• [Assignment]: Print every record below exactly as it stands.

Stored data entries
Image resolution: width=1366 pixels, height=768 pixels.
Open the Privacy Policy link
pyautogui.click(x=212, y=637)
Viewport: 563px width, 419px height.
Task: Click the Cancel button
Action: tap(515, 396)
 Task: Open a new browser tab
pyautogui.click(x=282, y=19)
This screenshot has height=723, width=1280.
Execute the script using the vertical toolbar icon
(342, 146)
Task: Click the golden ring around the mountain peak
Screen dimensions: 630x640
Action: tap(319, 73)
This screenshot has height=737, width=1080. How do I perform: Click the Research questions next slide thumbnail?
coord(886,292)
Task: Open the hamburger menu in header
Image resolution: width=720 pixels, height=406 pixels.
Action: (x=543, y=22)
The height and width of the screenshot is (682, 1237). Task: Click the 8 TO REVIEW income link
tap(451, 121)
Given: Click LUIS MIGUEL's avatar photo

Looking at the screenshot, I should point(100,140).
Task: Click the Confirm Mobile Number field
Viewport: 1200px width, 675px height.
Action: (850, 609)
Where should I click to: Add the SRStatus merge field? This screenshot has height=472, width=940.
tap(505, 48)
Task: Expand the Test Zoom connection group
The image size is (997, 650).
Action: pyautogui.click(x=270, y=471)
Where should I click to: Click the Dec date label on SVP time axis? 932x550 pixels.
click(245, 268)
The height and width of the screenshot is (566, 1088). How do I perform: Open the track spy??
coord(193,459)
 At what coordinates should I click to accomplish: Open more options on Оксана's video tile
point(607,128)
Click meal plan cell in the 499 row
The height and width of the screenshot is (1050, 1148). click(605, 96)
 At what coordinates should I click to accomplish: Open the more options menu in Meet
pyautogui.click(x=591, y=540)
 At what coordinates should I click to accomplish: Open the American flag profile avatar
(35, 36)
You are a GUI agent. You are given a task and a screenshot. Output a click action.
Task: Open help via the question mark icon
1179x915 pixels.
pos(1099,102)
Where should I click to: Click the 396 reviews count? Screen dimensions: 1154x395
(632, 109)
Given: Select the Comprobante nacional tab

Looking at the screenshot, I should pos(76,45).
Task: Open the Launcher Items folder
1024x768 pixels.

• [Solved exercise]:
Image resolution: width=1366 pixels, height=768 pixels.
Open the Privacy Policy link
pyautogui.click(x=212, y=637)
Viewport: 563px width, 419px height.
Task: Click the Cancel button
Action: tap(515, 396)
 Task: Open a new browser tab
pyautogui.click(x=282, y=19)
This screenshot has height=723, width=1280.
Execute the script using the vertical toolbar icon
(342, 146)
Task: Click the golden ring around the mountain peak
Screen dimensions: 630x640
Action: tap(319, 73)
This screenshot has height=737, width=1080. How do I perform: Click the Research questions next slide thumbnail?
coord(886,292)
Task: Open the hamburger menu in header
Image resolution: width=720 pixels, height=406 pixels.
Action: (x=543, y=22)
The height and width of the screenshot is (682, 1237). Task: Click the 8 TO REVIEW income link
tap(451, 121)
Given: Click LUIS MIGUEL's avatar photo

Looking at the screenshot, I should point(100,140).
Task: Click the Confirm Mobile Number field
Viewport: 1200px width, 675px height.
Action: (850, 609)
Where should I click to: Add the SRStatus merge field? This screenshot has height=472, width=940.
tap(505, 48)
Task: Expand the Test Zoom connection group
The image size is (997, 650).
Action: pyautogui.click(x=270, y=471)
Where should I click to: Click the Dec date label on SVP time axis? 932x550 pixels.
click(245, 268)
The height and width of the screenshot is (566, 1088). How do I perform: Open the track spy??
coord(193,459)
 At what coordinates should I click to accomplish: Open more options on Оксана's video tile
point(607,128)
Click meal plan cell in the 499 row
The height and width of the screenshot is (1050, 1148). click(605, 96)
 At what coordinates should I click to accomplish: Open the more options menu in Meet
pyautogui.click(x=591, y=540)
 At what coordinates should I click to accomplish: Open the American flag profile avatar
(35, 36)
You are a GUI agent. You are given a task and a screenshot. Output a click action.
Task: Open help via the question mark icon
1179x915 pixels.
pos(1099,102)
Where should I click to: Click the 396 reviews count? Screen dimensions: 1154x395
(632, 109)
Given: Select the Comprobante nacional tab

Looking at the screenshot, I should pos(76,45).
Task: Open the Launcher Items folder
1024x768 pixels.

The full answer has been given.